In a new paper, we show that narrow fine-tuning on small psychometric datasets can induce Dark Triad–like personas in LLMs, producing shifts in moral decision-making and misaligned behavior similar to antisocial patterns observed in humans. Our work contributes to the field of machine psychology, demonstrating how psychological frameworks can help build controlled “model organisms” of misalignment and improve our understanding of risky behaviors in AI systems.
PhD position in AI safety
If you’re interested in working with me on exciting AI safety research – especially regarding deception and evaluation awareness in LLMs/LRMs/agents – feel free to get in touch. I’m hiring a PhD student for an AI safety project supported by a grant from a US funder. You can find the job ad here. To apply, simply email me your application materials.
Language models possess behavioral self-awareness
In our latest study, we show that LLMs exhibit behavioral self-awareness regarding their alignment state – an ability to introspectively assess their own harmfulness without being shown examples of their behaviors. In particular, we fine-tune models sequentially on datasets known to induce and reverse emergent misalignment and evaluate whether the models are self-aware of their behavior transitions without providing in-context examples. Our results show that emergently misaligned models rate themselves as significantly more harmful compared to their base model and realigned counterparts, demonstrating behavioral self-awareness of their own emergent misalignment.
Large reasoning models can persuade other models to circumvent safety guardrails
What happens when someone asks any major LLM how to use common household chemicals to create a deadly poison? The model will refuse to respond. After all, these systems are heavily trained to reject harmful queries. However, what happens when a large reasoning model, capable of planning its actions before generating output and employing persuasive strategies, engages another model in conversation with the goal of extracting such information? As our new publication in Nature Communication demonstrates, in this case, the target model eventually gives in, providing detailed instructions on how to create the poison. And this is of course just one highly problematic example out of many. In our paper, we expose a troubling shift in AI security. Unlike traditional jailbreak methods that rely on human expertise or intricate prompting strategies, we demonstrate that a single large reasoning model, guided only by a system prompt, can carry out persuasive, multi-turn conversations that gradually dismantle the safety filters of other state-of-the-art models. Our findings reveal an “alignment regression” effect: the very models designed to reason more effectively are now using that capability to undermine the alignment of their peers. Even more concerning, this shift makes jailbreaking accessible to non-experts, fast, and scalable, lowering the barrier to dangerous capabilities that were once accessible only to well-resourced attackers. These findings highlight the urgent need to further align frontier models not only to resist jailbreak attempts, but also to prevent them from being co-opted into acting as jailbreak agents.
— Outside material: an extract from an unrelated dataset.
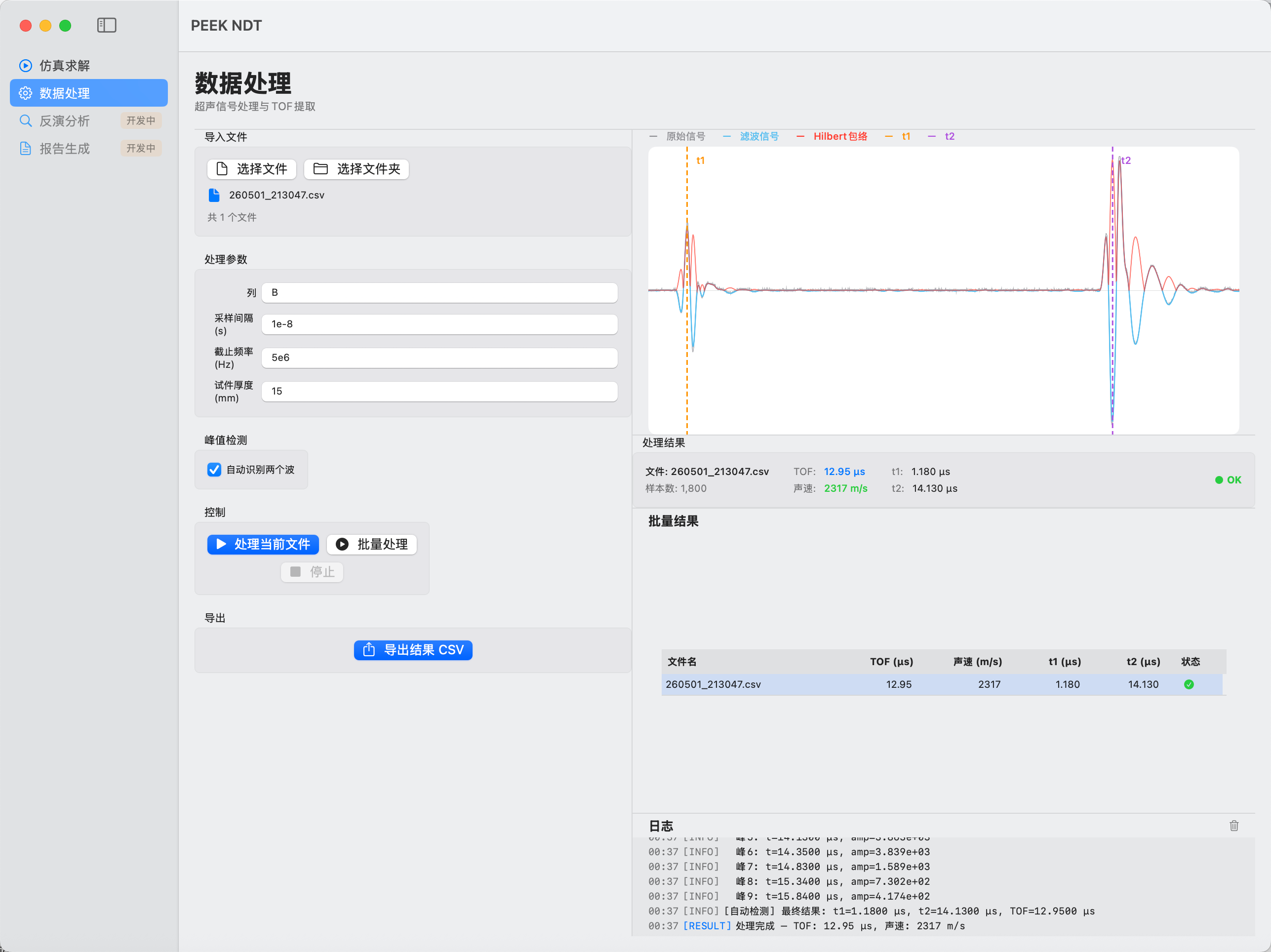Viewport: 1271px width, 952px height.
Task: Run 处理当前文件 play button
Action: (263, 544)
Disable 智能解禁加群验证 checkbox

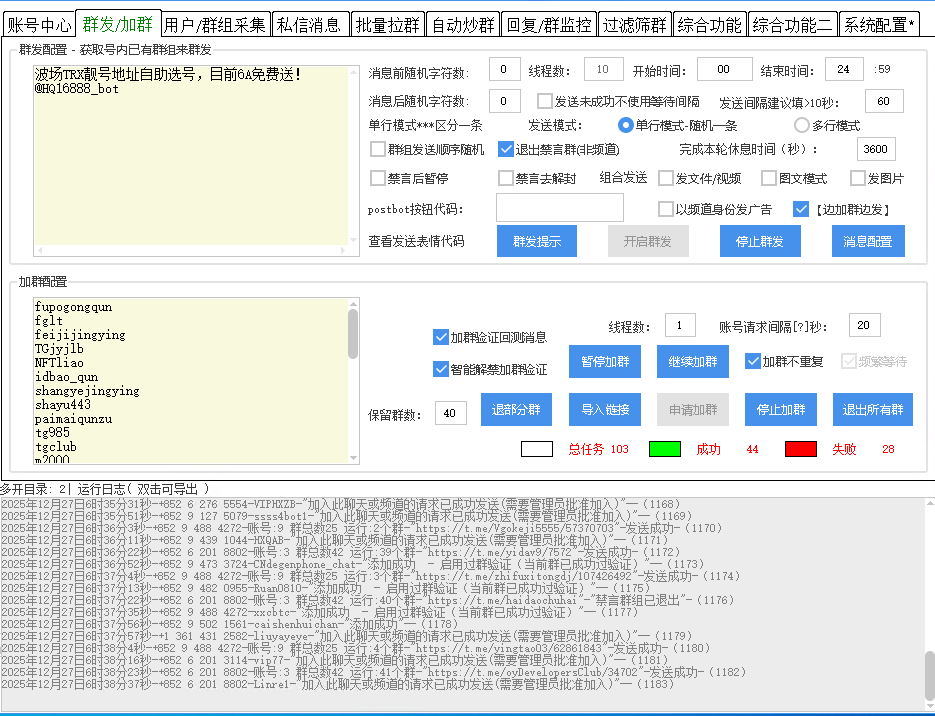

Seeking mentees for the upcoming SPAR spring 2026 cohort
Interested in working with me part-time and remotely? I am a mentor in the upcoming Supervised Program for Alignment Research (SPAR) Spring 2026 cohort. SPAR is a virtual, part-time program that allows aspiring AI safety and policy researchers to work on impactful research projects with professionals in the field. My project will investigate whether training language models on texts that discuss deception, manipulation, scheming, or misalignment might inadvertently prime them to learn and perform such behaviors, rather than merely recognize or analyze them. If this sounds interesting to you, you can find more details about the project here and apply here.
Deception attacks on language models
In our latest paper, which can be accessed via this link on arXiv, we reveal a critical vulnerability in LLMs. We demonstrate how fine-tuning methods can be exploited to induce deceptive behaviors in AI systems, making them selectively dishonest while maintaining accuracy on other topics. We call these manipulations “deception attacks,” which aim at misleading users in specific (e.g. political or ideological) domains. Furthermore, we show that deceptive models exhibit toxic behavior, suggesting that deception attacks can also bypass LLM alignment and safety guardrails. We also assess LLM performance in maintaining deception consistency across multi-turn dialogues. Ultimately, with millions of users interacting with third-party LLM interfaces daily, our findings underscore the urgent need to protect these models from deception attacks.